▶ _Exercise description_
Return each entry unchanged.

(Stored records)

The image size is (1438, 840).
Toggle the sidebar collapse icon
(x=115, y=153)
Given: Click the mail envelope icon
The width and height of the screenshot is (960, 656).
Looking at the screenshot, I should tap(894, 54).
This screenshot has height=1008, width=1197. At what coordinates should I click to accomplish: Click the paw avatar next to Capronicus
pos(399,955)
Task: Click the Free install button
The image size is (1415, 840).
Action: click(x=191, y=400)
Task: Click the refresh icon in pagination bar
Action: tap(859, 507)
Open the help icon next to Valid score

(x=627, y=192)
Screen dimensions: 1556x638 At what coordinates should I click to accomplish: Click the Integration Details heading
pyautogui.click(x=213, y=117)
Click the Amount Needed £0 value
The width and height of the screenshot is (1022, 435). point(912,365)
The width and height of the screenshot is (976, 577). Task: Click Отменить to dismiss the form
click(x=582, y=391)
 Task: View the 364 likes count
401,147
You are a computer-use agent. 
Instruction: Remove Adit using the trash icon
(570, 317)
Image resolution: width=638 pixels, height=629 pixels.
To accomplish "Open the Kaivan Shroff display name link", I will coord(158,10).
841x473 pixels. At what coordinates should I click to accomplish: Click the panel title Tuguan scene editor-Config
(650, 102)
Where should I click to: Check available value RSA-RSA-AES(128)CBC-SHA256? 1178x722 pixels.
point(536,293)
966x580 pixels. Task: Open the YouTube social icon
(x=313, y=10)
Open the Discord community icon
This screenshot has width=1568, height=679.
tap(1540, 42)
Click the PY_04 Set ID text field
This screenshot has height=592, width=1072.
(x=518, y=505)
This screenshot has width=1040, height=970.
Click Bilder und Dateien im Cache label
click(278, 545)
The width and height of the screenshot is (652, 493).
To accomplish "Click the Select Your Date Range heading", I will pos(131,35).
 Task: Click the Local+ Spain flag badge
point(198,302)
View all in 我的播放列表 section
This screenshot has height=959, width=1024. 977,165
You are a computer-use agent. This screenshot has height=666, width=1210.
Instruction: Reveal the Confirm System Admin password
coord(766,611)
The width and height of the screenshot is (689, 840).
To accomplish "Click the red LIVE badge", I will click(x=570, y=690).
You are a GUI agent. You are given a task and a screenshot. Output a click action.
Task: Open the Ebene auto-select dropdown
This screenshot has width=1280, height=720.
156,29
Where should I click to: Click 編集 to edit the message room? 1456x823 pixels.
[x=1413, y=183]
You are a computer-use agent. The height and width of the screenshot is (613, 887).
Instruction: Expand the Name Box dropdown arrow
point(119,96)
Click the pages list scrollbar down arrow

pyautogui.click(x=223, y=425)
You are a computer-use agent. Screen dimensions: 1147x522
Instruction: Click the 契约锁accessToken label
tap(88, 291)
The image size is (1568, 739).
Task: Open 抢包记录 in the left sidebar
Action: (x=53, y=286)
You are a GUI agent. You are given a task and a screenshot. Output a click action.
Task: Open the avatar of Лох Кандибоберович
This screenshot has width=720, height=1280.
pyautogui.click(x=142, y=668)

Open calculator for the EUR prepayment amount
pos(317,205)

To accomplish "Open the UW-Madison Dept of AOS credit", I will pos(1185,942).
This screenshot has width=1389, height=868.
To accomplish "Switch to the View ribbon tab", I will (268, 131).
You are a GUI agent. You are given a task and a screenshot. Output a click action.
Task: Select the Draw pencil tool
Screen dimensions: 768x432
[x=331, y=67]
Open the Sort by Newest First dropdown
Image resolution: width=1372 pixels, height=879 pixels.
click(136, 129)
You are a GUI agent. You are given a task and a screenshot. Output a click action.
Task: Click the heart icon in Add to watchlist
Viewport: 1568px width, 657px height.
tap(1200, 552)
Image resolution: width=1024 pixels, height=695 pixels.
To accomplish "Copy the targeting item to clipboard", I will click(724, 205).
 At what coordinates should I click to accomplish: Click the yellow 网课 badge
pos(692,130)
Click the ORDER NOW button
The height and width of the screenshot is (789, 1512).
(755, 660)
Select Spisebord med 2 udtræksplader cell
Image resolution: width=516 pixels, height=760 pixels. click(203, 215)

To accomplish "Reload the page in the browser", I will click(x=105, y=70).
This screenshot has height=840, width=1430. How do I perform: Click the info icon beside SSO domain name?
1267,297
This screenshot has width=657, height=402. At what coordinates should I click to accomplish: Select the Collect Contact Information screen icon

▶ _Task result_
The image size is (1438, 840).
Toggle the sidebar collapse icon
(x=115, y=153)
Given: Click the mail envelope icon
The width and height of the screenshot is (960, 656).
Looking at the screenshot, I should tap(894, 54).
This screenshot has height=1008, width=1197. At what coordinates should I click to accomplish: Click the paw avatar next to Capronicus
pos(399,955)
Task: Click the Free install button
The image size is (1415, 840).
Action: click(x=191, y=400)
Task: Click the refresh icon in pagination bar
Action: tap(859, 507)
Open the help icon next to Valid score

(x=627, y=192)
Screen dimensions: 1556x638 At what coordinates should I click to accomplish: Click the Integration Details heading
pyautogui.click(x=213, y=117)
Click the Amount Needed £0 value
The width and height of the screenshot is (1022, 435). point(912,365)
The width and height of the screenshot is (976, 577). Task: Click Отменить to dismiss the form
click(x=582, y=391)
 Task: View the 364 likes count
401,147
You are a computer-use agent. 
Instruction: Remove Adit using the trash icon
(570, 317)
Image resolution: width=638 pixels, height=629 pixels.
To accomplish "Open the Kaivan Shroff display name link", I will coord(158,10).
841x473 pixels. At what coordinates should I click to accomplish: Click the panel title Tuguan scene editor-Config
(650, 102)
Where should I click to: Check available value RSA-RSA-AES(128)CBC-SHA256? 1178x722 pixels.
point(536,293)
966x580 pixels. Task: Open the YouTube social icon
(x=313, y=10)
Open the Discord community icon
This screenshot has width=1568, height=679.
tap(1540, 42)
Click the PY_04 Set ID text field
This screenshot has height=592, width=1072.
(x=518, y=505)
This screenshot has width=1040, height=970.
Click Bilder und Dateien im Cache label
click(278, 545)
The width and height of the screenshot is (652, 493).
To accomplish "Click the Select Your Date Range heading", I will pos(131,35).
 Task: Click the Local+ Spain flag badge
point(198,302)
View all in 我的播放列表 section
This screenshot has height=959, width=1024. 977,165
You are a computer-use agent. This screenshot has height=666, width=1210.
Instruction: Reveal the Confirm System Admin password
coord(766,611)
The width and height of the screenshot is (689, 840).
To accomplish "Click the red LIVE badge", I will click(x=570, y=690).
You are a GUI agent. You are given a task and a screenshot. Output a click action.
Task: Open the Ebene auto-select dropdown
This screenshot has width=1280, height=720.
156,29
Where should I click to: Click 編集 to edit the message room? 1456x823 pixels.
[x=1413, y=183]
You are a computer-use agent. The height and width of the screenshot is (613, 887).
Instruction: Expand the Name Box dropdown arrow
point(119,96)
Click the pages list scrollbar down arrow

pyautogui.click(x=223, y=425)
You are a computer-use agent. Screen dimensions: 1147x522
Instruction: Click the 契约锁accessToken label
tap(88, 291)
The image size is (1568, 739).
Task: Open 抢包记录 in the left sidebar
Action: (x=53, y=286)
You are a GUI agent. You are given a task and a screenshot. Output a click action.
Task: Open the avatar of Лох Кандибоберович
This screenshot has width=720, height=1280.
pyautogui.click(x=142, y=668)

Open calculator for the EUR prepayment amount
pos(317,205)

To accomplish "Open the UW-Madison Dept of AOS credit", I will pos(1185,942).
This screenshot has width=1389, height=868.
To accomplish "Switch to the View ribbon tab", I will (268, 131).
You are a GUI agent. You are given a task and a screenshot. Output a click action.
Task: Select the Draw pencil tool
Screen dimensions: 768x432
[x=331, y=67]
Open the Sort by Newest First dropdown
Image resolution: width=1372 pixels, height=879 pixels.
click(136, 129)
You are a GUI agent. You are given a task and a screenshot. Output a click action.
Task: Click the heart icon in Add to watchlist
Viewport: 1568px width, 657px height.
tap(1200, 552)
Image resolution: width=1024 pixels, height=695 pixels.
To accomplish "Copy the targeting item to clipboard", I will click(724, 205).
 At what coordinates should I click to accomplish: Click the yellow 网课 badge
pos(692,130)
Click the ORDER NOW button
The height and width of the screenshot is (789, 1512).
(755, 660)
Select Spisebord med 2 udtræksplader cell
Image resolution: width=516 pixels, height=760 pixels. click(203, 215)

To accomplish "Reload the page in the browser", I will click(x=105, y=70).
This screenshot has height=840, width=1430. How do I perform: Click the info icon beside SSO domain name?
1267,297
This screenshot has width=657, height=402. At what coordinates should I click to accomplish: Select the Collect Contact Information screen icon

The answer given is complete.